Он улыбнулся и нежно сказал (Тамара никогда не представляла себе, что он может так говорить):

— Для этого, Тома, милая! Ты же знаешь, что для этого!

Он был прав. Он видел ее насквозь, знал все о ней лучше, чем она сама. Конечно же она еще утром знала, для чего пойдет к нему, и от этого была так хороша и так нетерпелива. И от этого ей особенно тошно сегодня было у Богомазова, и от этого же она так вспыхнула, когда профессор шутливо погрозил ей пальцем.

Он так и не выпустил ее из своих сильных рук и, сбросив на пол книги, усадил ее на диван, а сам сел рядом, совсем близко, так близко, что она не расслышала даже, как за окном ударил гром и по стеклам затарахтел ливень.

Тамара не слышала ничего, кроме взволнованного, горячего шепота у самого ее уха, но она не могла разобрать слов и не хотела их разбирать. Так говорят только самые хорошие слова, а какие именно — это ей не было важно.

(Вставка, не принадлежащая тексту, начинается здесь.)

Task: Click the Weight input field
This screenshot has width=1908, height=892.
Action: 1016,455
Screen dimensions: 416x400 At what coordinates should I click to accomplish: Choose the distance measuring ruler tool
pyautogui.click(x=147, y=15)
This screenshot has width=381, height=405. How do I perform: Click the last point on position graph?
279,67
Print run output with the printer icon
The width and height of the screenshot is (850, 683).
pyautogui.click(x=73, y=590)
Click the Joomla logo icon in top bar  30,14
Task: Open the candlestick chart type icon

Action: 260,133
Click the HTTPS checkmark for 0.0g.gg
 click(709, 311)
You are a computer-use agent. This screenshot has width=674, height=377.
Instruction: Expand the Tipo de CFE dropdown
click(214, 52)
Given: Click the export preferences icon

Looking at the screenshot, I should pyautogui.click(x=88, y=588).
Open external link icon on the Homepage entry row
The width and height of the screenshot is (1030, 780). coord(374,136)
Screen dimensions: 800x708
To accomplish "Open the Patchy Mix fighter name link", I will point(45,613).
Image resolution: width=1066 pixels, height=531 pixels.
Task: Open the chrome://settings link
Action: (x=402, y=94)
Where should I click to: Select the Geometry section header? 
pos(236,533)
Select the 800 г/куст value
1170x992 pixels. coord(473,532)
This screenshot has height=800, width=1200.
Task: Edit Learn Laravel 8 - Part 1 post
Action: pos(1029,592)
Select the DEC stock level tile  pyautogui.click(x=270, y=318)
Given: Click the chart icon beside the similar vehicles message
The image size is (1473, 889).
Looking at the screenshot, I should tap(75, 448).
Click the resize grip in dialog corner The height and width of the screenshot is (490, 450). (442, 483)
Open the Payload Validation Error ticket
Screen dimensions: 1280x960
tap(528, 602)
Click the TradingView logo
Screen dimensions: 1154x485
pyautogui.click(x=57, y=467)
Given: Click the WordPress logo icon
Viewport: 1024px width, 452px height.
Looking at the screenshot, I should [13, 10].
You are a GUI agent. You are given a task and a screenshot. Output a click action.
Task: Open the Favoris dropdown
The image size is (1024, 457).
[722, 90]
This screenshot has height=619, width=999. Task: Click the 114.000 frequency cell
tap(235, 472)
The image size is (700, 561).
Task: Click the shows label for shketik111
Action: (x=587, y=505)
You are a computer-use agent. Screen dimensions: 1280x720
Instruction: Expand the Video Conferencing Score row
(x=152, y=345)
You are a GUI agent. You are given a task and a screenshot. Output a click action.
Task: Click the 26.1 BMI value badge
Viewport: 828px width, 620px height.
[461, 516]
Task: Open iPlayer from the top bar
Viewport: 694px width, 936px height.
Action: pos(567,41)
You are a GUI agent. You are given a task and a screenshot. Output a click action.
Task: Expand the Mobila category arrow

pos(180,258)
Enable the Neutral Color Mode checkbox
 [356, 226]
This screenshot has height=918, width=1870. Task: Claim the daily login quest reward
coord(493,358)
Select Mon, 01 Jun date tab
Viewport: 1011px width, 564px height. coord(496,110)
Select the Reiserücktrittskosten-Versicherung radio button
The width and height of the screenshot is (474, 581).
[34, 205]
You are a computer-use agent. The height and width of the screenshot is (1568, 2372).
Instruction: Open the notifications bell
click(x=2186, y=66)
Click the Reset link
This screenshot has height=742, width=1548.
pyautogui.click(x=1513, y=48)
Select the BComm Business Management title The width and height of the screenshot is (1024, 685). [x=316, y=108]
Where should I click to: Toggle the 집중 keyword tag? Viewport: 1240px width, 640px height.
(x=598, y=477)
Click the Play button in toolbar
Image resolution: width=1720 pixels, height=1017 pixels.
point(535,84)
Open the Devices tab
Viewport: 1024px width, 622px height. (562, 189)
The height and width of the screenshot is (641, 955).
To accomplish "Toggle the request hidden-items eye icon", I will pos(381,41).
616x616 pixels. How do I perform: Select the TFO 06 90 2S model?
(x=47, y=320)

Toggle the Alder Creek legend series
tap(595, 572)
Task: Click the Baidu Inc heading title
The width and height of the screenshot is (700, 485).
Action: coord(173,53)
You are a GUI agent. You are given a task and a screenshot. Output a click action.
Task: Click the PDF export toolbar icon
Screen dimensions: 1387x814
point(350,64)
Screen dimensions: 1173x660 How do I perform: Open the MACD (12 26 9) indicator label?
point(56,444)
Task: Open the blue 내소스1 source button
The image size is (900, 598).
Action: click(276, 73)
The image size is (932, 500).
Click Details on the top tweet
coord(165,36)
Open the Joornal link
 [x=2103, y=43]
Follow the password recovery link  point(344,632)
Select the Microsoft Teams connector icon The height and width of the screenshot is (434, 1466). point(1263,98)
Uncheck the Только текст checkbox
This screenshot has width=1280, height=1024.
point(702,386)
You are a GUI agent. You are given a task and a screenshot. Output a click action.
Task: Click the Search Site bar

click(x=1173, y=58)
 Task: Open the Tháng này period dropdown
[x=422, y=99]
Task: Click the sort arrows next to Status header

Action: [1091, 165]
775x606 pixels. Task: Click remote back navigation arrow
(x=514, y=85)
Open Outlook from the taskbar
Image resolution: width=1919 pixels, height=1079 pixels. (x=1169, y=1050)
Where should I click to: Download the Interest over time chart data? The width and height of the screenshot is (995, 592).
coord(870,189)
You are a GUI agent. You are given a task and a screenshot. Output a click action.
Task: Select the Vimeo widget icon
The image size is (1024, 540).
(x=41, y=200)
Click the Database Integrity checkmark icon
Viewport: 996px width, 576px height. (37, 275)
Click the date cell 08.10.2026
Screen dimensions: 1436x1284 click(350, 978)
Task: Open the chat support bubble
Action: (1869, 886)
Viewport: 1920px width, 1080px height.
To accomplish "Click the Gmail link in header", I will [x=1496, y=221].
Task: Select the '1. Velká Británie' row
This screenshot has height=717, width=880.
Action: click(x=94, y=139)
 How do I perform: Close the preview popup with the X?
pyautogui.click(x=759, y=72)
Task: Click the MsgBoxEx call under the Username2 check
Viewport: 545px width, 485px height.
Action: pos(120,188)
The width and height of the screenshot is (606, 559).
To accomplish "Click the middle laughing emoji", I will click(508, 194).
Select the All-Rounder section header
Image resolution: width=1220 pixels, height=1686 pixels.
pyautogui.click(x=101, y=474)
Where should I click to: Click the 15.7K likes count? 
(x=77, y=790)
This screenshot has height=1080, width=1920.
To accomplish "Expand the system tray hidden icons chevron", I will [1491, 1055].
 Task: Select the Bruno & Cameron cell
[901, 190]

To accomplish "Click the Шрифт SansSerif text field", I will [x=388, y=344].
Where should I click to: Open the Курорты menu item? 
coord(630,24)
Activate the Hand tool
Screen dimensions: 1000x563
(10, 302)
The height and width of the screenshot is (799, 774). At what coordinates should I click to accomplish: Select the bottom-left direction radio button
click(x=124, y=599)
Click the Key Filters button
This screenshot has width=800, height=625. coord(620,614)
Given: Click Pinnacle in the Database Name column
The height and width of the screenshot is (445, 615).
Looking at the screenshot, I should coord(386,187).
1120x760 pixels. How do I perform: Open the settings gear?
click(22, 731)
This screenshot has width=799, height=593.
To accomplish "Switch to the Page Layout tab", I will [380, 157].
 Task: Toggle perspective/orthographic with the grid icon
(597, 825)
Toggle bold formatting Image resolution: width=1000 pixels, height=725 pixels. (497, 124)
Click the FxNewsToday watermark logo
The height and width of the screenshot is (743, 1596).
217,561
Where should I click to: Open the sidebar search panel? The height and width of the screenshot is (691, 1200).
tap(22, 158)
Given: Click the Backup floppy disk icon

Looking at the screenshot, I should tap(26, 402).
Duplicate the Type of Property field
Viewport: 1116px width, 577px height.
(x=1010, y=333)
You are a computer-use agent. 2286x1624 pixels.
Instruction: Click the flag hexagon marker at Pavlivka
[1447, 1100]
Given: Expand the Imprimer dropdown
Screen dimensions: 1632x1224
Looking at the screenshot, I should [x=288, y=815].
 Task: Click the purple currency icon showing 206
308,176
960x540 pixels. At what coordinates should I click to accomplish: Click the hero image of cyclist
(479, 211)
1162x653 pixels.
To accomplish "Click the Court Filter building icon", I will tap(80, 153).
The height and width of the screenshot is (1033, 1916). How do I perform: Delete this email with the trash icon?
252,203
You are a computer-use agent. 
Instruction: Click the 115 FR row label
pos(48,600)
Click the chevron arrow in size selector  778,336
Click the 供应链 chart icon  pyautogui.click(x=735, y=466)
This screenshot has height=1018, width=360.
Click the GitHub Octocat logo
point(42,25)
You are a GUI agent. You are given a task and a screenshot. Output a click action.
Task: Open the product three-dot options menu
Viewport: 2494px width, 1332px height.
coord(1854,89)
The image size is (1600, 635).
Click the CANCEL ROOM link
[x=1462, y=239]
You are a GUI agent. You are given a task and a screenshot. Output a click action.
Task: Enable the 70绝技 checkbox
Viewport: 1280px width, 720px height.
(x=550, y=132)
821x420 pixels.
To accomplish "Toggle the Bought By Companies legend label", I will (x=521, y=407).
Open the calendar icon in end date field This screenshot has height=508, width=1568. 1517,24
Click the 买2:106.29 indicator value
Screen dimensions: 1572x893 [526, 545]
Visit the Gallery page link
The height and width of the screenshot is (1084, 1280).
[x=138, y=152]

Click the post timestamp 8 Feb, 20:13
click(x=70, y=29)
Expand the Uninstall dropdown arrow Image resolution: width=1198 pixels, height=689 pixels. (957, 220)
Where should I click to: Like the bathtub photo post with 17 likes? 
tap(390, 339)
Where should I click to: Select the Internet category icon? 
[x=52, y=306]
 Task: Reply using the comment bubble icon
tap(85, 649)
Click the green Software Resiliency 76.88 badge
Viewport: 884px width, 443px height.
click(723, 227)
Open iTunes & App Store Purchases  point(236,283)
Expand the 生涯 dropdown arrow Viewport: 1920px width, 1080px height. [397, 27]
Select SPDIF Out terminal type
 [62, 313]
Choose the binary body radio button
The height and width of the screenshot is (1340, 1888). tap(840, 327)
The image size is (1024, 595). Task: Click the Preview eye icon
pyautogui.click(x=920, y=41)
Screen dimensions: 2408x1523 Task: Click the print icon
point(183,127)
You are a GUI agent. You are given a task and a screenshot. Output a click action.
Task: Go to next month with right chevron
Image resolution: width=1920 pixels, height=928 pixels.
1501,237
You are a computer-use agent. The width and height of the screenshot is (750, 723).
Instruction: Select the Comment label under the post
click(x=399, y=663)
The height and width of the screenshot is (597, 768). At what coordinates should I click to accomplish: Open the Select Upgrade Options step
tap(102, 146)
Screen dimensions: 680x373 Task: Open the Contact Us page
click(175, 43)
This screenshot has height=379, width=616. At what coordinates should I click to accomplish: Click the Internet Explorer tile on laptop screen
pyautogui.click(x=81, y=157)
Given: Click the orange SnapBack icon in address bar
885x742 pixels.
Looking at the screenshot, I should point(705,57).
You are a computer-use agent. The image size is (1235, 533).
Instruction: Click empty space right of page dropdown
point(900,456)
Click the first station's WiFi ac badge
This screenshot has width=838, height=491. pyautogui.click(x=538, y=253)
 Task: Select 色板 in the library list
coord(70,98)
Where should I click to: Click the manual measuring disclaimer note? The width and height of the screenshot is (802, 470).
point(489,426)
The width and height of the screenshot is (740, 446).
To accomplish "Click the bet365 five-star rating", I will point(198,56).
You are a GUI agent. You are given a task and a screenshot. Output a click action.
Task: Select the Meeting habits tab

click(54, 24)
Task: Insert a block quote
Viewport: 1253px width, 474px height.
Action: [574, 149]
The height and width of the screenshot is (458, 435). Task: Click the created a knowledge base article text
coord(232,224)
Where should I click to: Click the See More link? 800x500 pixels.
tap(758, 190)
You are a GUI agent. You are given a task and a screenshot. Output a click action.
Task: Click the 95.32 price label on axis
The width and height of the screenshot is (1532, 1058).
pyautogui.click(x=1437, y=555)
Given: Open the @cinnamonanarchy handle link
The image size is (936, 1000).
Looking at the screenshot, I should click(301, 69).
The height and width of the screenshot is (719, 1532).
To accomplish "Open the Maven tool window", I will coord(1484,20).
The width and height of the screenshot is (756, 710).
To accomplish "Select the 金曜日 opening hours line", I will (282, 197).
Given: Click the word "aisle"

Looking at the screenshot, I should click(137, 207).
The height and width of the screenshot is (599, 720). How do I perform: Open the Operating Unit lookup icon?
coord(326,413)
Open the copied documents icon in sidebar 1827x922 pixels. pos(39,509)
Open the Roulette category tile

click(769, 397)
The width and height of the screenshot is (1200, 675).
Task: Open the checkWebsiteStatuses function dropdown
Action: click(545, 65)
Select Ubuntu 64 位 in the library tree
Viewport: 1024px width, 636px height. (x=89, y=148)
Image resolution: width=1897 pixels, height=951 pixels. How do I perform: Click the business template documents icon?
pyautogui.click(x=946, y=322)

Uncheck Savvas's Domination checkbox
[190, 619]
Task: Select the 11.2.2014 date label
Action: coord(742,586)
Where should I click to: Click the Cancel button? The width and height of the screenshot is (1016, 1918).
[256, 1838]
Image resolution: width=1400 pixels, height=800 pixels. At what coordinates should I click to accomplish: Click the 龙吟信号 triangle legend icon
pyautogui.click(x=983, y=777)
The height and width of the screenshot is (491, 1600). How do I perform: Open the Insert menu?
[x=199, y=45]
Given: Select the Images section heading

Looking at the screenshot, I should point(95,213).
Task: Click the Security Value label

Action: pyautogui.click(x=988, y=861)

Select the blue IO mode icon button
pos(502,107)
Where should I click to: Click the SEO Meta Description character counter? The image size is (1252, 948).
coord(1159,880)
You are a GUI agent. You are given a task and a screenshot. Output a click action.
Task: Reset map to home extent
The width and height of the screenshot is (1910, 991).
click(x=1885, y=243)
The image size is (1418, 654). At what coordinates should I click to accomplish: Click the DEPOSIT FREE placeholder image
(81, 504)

Шпильки вылетели из волос, пучок развалился на тяжелые, длинные, волнистые пряди, рассыпавшиеся по спинке дивана.

Федор тяжело дышал и продолжал что-то говорить ей, о чем-то спрашивать, но она не отвечала, потому что не понимала его слов.

Потом он резко вскочил, бледный, так мало похожий на себя, повернул выключатель. Комната погрузилась во мрак, изредка прорезаемый короткой голубоватой молнией.

Слишком громко стукнули о паркет Тамарины новые туфли, слишком тихо Федор снова о чем-то спросил ее, но, не дожидаясь ответа, тесно прижался к ней и затих.

Она не могла бы сказать, сколько они лежали так, обнявшись, молча, не видя друг друга, но слыша, как гулко и прерывисто бьются их сердца. И вдруг он снова что-то спросил, чуть громче, и на этот раз до нее дошел смысл его слов:

— Ты кому-нибудь изменишь со мной сегодня?

— Не надо, не надо, молчи, — сказала она и прикрыла его рот рукой.

Он несколько раз нежно поцеловал ее ладонь, потом сдвинул ее на свой лоб, покрытый холодным потом, и снова спросил:

— Скажи, кому ты изменишь.

В голосе была просьба, было даже требование, и Тамара поняла, что отмолчаться ей не удастся.

— Нет, — прошептала она, — я никому не изменю. Ты будешь первой моей любовью.

Он опять надолго умолк. Руки его словно утратили силу, он даже слегка, едва заметно, отодвинулся от нее, и она чувствовала, каким напряженным взглядом всматривается он в ее лицо, хотя видеть его в полном мраке комнаты все равно не мог бы.

И вдруг ей стало страшно, тревожно и страшно, как, пожалуй, никогда в жизни. Она поняла, что в эту минуту потеряла его, еще не найдя.

Федор окончательно разжал объятия, рывком сел.

— Что с тобой? Что случилось? — спросила Тамара. — Я же сама пришла к тебе, и ты сказал, что я знала, на что иду. Не молчи, Федор! Не молчи, ради бога!

— Я не могу быть первой твоей любовью, Тамара, — глухо, каким-то чужим, сдавленным голосом сказал он. — Прости меня, дорогая, но я не имею на это права. Ты для меня — не первая встречная, не кто попало.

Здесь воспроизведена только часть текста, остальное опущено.